Poor Merging Results from Paired End data

Dear developers and community,

Thank you for your help, and for supporting Qiime:

Problem Description

Problem: I am yielding little to know sequences when merging during de-noising step with the following call to qiime dada2 denoise-paired (as per below).

Methods: I have at hand 18S sequences. The library length distribution per Bioanalyser has its mode about 481 bp. I have sequenced 2x250 bp on a MiSeq version 2 kit. FasQC check of all fastq files revealed nominal sequencing performance. I am receiving demultiplexed fastq files from the sequencing facility. Library design follows http://www.earthmicrobiome.org/protocols-and-standards/18s/. I am guessing the overlap is too small, and I would have had better performance if I used the 2x300 kit.

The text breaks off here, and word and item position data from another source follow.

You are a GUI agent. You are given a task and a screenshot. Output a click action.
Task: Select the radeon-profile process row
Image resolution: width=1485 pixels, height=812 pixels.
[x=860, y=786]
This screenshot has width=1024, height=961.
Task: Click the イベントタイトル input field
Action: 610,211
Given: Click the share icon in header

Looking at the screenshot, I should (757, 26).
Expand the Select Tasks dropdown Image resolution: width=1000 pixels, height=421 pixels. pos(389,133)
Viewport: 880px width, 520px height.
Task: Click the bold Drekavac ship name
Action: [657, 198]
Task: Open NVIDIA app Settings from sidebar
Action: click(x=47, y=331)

Results: qiime tools view on the summary stats reveal after de-noising and merging for a typical sample, that most reads can’t be merged. See below - the best result I ever get is 10% of input reads merged, trimming parameter adjustment doesn’t help.

  • input: 175777
  • filtered: 128898
  • denoised: 128898
  • merged: 24
  • non-chimeric: 24

Could you help me?:

  • How can I improve merging?
    • can I adjust the overlap setting (to less then 20 bp?)
    • Less stringent filtering during the earlier import and cuadapt steps I do?
  • How can I analyse my resulst if merging continues to be unsucessful?
    • Perhaps by analysing only the forward reads?
    • Which tool / plugin would I use?

Any comment would be appreciated. Thank you!

Code Snippet

# define input locations
# ---------------------------------
# define output locations
# ---------------------------------
# trimming parameters 18S - aiming for Phred 20 
# ---------------------------------------------
# run script
# ----------
for ((i=1;i<=1;i++)); do
   qiime dada2 denoise-paired \
      --i-demultiplexed-seqs "$trpth"/"${inpth[$i]}" \
      --p-trunc-len-f "${lenf[$i]}" \
      --p-trunc-len-r "${lenr[$i]}" \
      --p-n-threads "$thrds" \
      --o-representative-sequences "$trpth"/"${otpth_seq[$i]}" \
      --o-denoising-stats "$trpth"/"${otpth_stat[$i]}" \
      --o-table "$trpth"/"${otpth_tab[$i]}"

Latest used Qiime version

qiime info
System versions
Python version: 3.5.5
QIIME 2 release: 2018.11
QIIME 2 version: 2018.11.0
q2cli version: 2018.11.0

Installed plugins
alignment: 2018.11.0
composition: 2018.11.0
cutadapt: 2018.11.0
dada2: 2018.11.0
deblur: 2018.11.0
demux: 2018.11.0
diversity: 2018.11.0
emperor: 2018.11.0
feature-classifier: 2018.11.0
feature-table: 2018.11.0
fragment-insertion: 2018.11.0
gneiss: 2018.11.0
longitudinal: 2018.11.0
metadata: 2018.11.0
phylogeny: 2018.11.0
quality-control: 2018.11.0
quality-filter: 2018.11.0
sample-classifier: 2018.11.0
taxa: 2018.11.0
types: 2018.11.0
vsearch: 2018.11.0

Application config directory
/Users/paul/Library/Application Support/q2cli

Getting help
To get help with QIIME 2, visit https://qiime2.org

The huge dropoff from your dada2 stats at the “merged” step indicates that your pairs are not being joined. You need at least 20 nts of overlap in order to join with q2-dada2 (you can specify less using DADA2 directly, I think).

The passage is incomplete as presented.